The firms pooled resources to leverage financing toward their goal of owning a building, said Debbie Lehner, a spokesperson for the partnership, called Green Awnings LLC, and a physical therapist and owner of Balanced Physical Therapy. “We are individual people that together formed an LLC to acquire the financing we needed to do this,” Lehner said.

The project was launched four years ago when she and the leaders of the other three businesses consulted with RSV’s Ron Frederiksen to explore the concept, said Debbie Marcoulier, president of RSV. Jointly owning the building as an LLC also protects each business from a venture that may prove too risky on an individual level, Lehner said.

“We do not all own the same percentage” of the property,” she said.

Upon its November completion, the building’s ground-floor offices will be occupied by Lehner’s physical therapy practice and the dental clinic. Its second-floor space will house Cascadia and Creekside.

All four businesses are presently on the east side of the freeway and likely would not have moved to the 139th Street site if it weren’t for the $133 million Salmon Creek Interchange project, which includes a freeway overpass at 139th.

Work on that overpass will continue over the next several months. It is set for completion in early 2014, said Heidi Sause, a spokeswoman for the Washington State Department of Transportation.

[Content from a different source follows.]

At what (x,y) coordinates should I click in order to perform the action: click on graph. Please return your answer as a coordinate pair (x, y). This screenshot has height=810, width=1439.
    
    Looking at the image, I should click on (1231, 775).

Lehner called the additional access to the east side of the freeway crucial to practitioners with the four health-care businesses. Without it, the site would possess limited access to the nearest full-service hospital, Legacy Health System’s Legacy Salmon Creek Medical Center. Without the new route, approximately eight traffic signals and one roundabout are along the nearest vehicle route to the hospital, along Northeast 134th Street, which is one of Clark County’s most traffic-clogged arterials.

“Cascadia (the women’s clinic) needs to get to the hospital to deliver babies, and so does Creekside,” which is a family practice, Lehner said.